On the first question as to whether inclusion of actionable claim in the definition of goods in CGST Act is contrary to the legal meaning of goods and unconstitutional, the Supreme Court has held that definition of goods under Section 2(52) in CGST Act does not violate any Constitutional provision nor is in conflict with the definition of goods given under Article 366(12). It noted "The Constitution framers were well aware of the definition of goods as occurring in the Sale of Goods Act, 1930 when the Constitution was enforced. By providing an inclusive definition of goods in Article 366(12), the Constitution framers never intended to give any restrictive meaning of goods." After discussing the landmark judgments of Gannon Dunkerley-I [1958-VIL-01-SC], Gannon Dunkerley-II [1992-VIL-01-SC] and Anraj [1985-VIL-03-SC], the Apex Court expressed the view that in Sunrise Associates [2006-VIL-11-SC]], it has been held categorically by Constitution Bench that lottery is actionable claim and therefore, the definition in CGST Act expanding the definition of goods by including actionable claim is in line with this judgment.
On the petitioner's argument on competence of Parliament, the Apex Court noted that CGST Act has been framed in exercise of powers conferred on Parliament under Article 246A - "When the Parliament has been conferred power to make law with respect to goods and services, the legislative power of the Parliament is plenary." According to it, Article 246A begins with non obstante clause "Notwithstanding anything contained in Articles 246 and 254" and it confers very wide power to make laws and the same has to be liberally construed as empowering the Parliament to make laws with respect to GST.
The second question considered by the Court was - Whether exclusion of lottery, betting and gambling from Item No.6 Schedule III of Central Goods and Services Tax Act, 2017 is hostile discrimination and violative of Article 14 of the Constitution of India' Tracing the legislative and jurisprudential history of regulating lottery and gambling, it noted that lottery is recognized as gambling as per laws and regulation including taxation in one or other form on the activities of lottery, betting and gambling has been in existence for several decades. Repelling the argument on discrimination in taxing lottery to the exclusion of other actionable claims, it said "When the Parliament has included above three for purpose of imposing GST and not taxed other actionable claims, it cannot be said that there is no rationale or reason for taxing above three and leaving others. we do not find any violation of Article 14 in Item No. 6 of Schedule III of the Act, 2017." The Court took note of the policy objectives of regulating and taxing such activities in the interest of society and reiterated that these activities cannot be elevated to the status of trade or commerce as they are "res extra commercium".
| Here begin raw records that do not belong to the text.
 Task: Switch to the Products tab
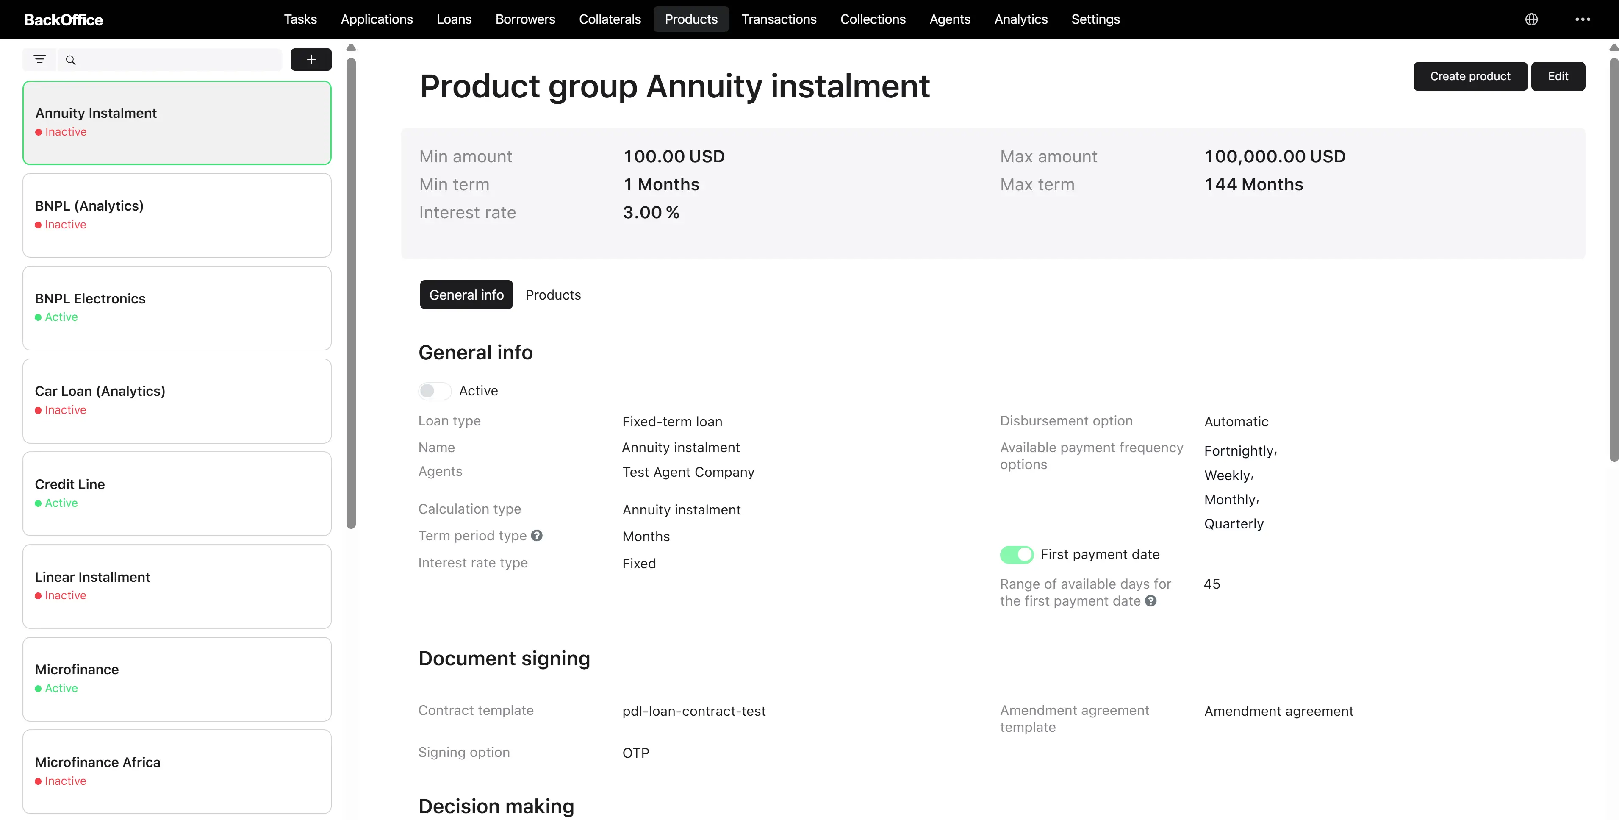tap(553, 295)
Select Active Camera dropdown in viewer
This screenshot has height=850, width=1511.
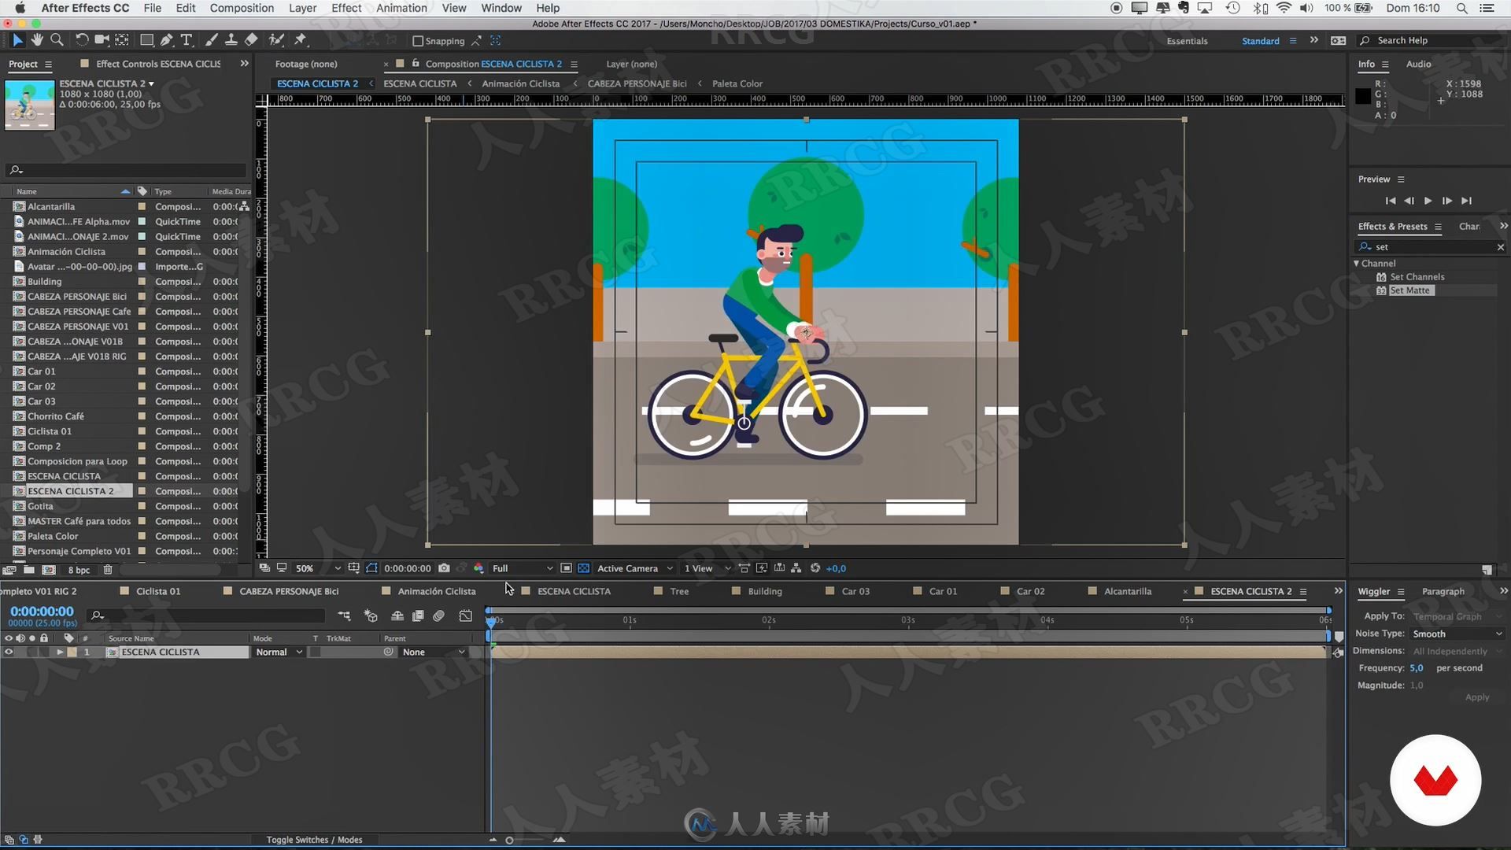click(633, 567)
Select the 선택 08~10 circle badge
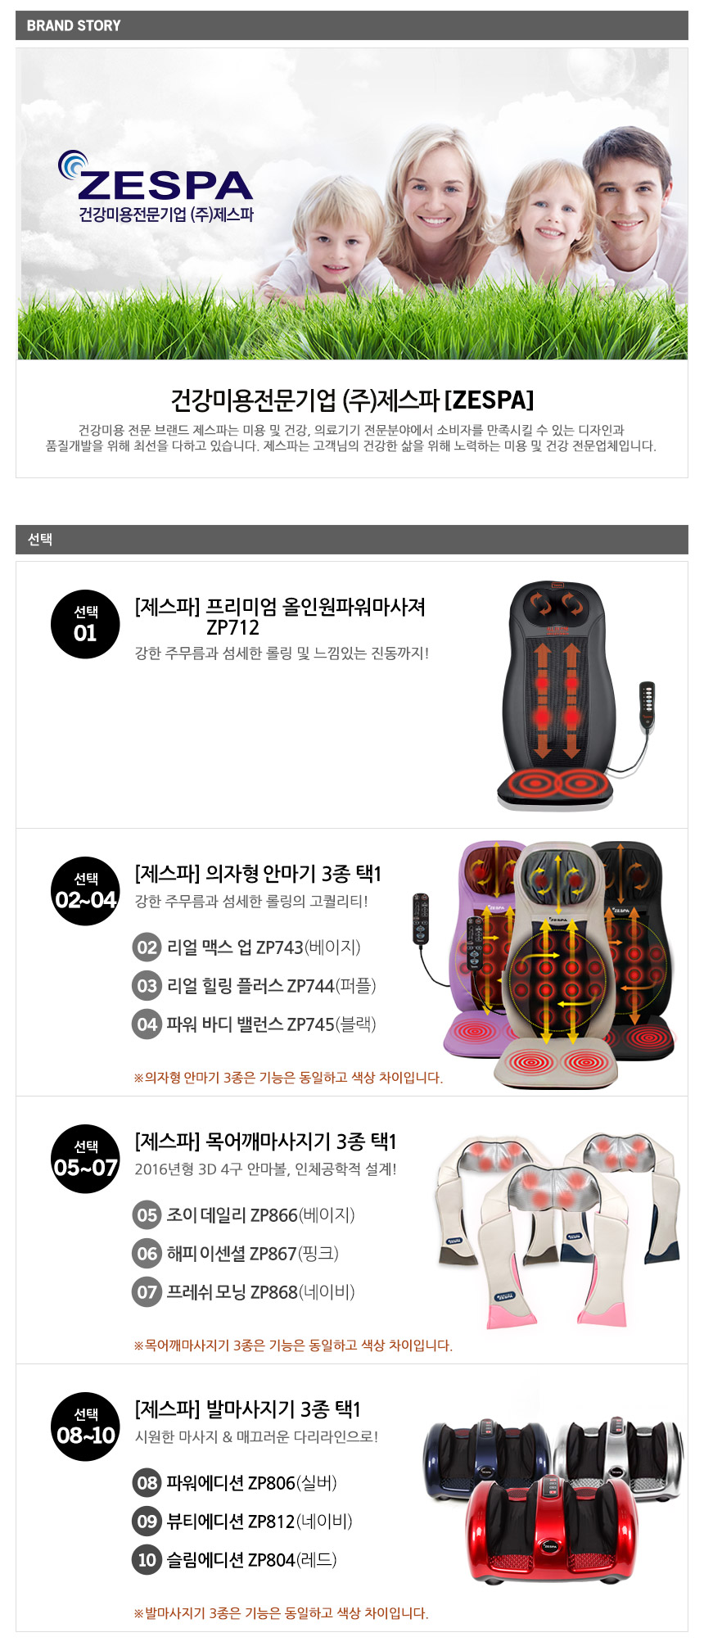 [85, 1427]
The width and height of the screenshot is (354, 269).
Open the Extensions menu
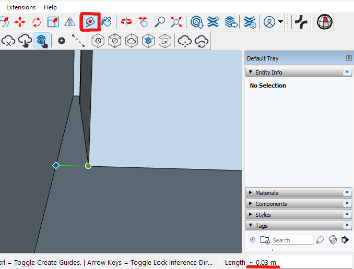[x=21, y=7]
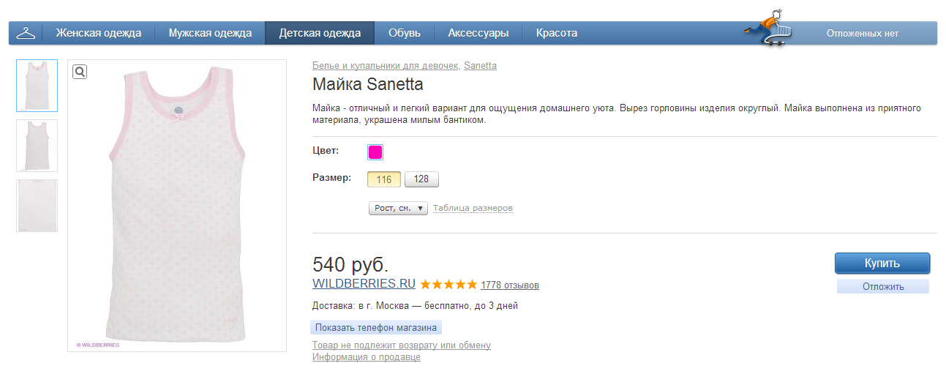This screenshot has height=385, width=946.
Task: Choose size 116
Action: [384, 179]
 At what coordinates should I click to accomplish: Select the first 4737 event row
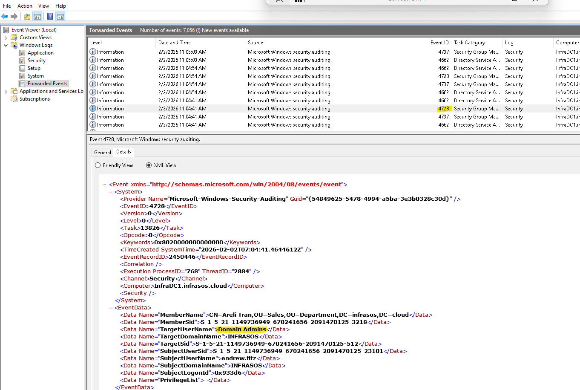coord(290,52)
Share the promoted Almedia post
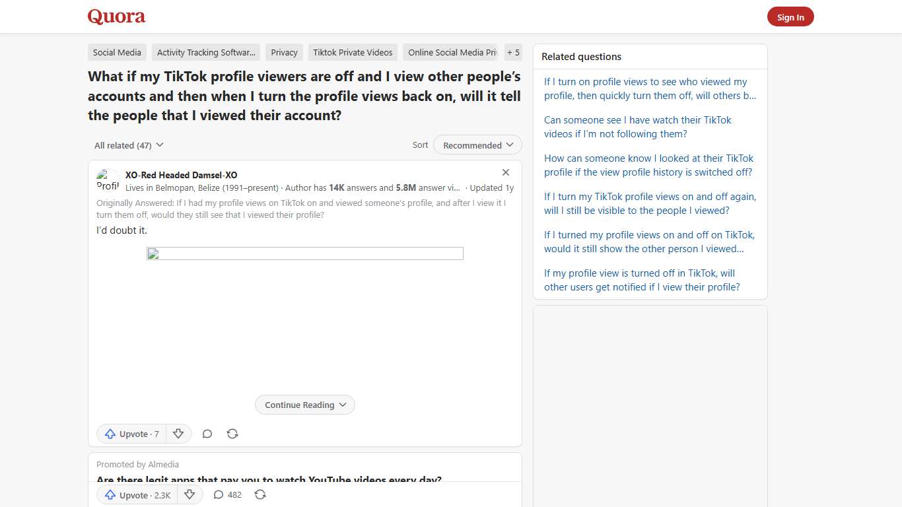Viewport: 902px width, 507px height. coord(260,494)
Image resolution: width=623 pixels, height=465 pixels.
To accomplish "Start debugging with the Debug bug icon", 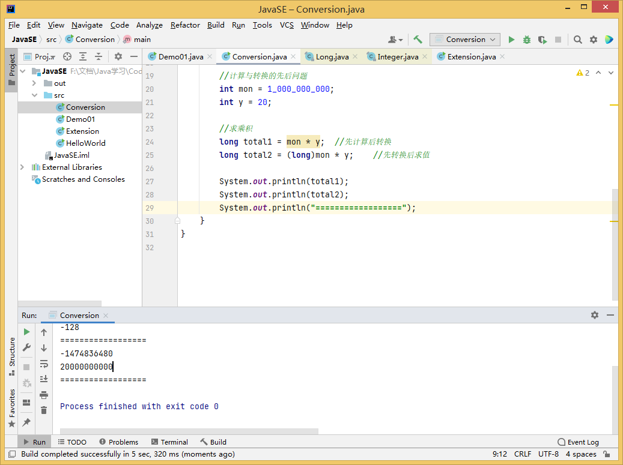I will click(527, 40).
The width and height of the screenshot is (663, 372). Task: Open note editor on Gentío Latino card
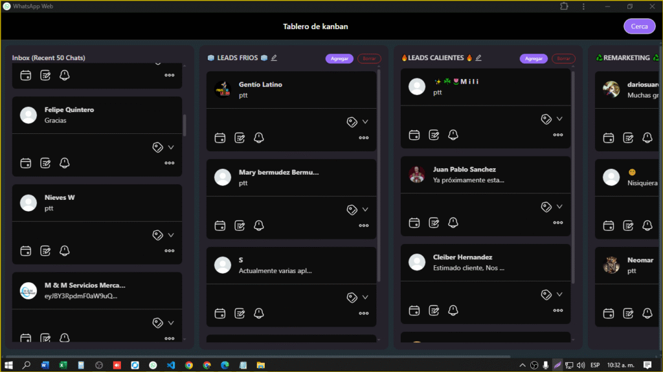coord(240,138)
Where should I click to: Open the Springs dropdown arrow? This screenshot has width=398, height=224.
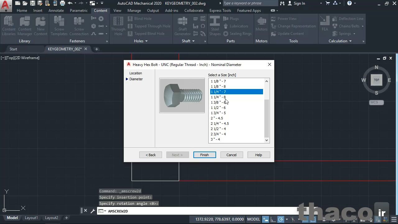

The petitioner had also challenged valuation in respect of lottery whereby GST is leviable on face value of lottery ticket or price money, whichever is higher (without abating prize money component). The Supreme Court observed that value of taxable supply is a matter of statutory regulation and when the value is to be transaction value to be determined as per Section 15, it is not permissible to compute the value of taxable supply by excluding prize. The judgment holds - "When prize paid by the distributor/agent is not contemplated to be excluded from the value of taxable supply, we are not persuaded to accept the submission of the petitioner that prize money should be excluded for computing the taxable value of supply the prize money should be excluded." [Skill Lotto Solutions Pvt. Ltd. v. Union of India - 2020-VIL-37-SC].
This judgment is the first where the top court of the country had the occasion to consider validity of certain provisions of CGST Act and CGST Rules. The department will be happier to see the law drafted by it getting the stamp of approval from the Supreme Court particularly emphasizing valuation of supply to be in the realm of statutory regulation indirectly indicating the limited latitude the judiciary would show on such issue.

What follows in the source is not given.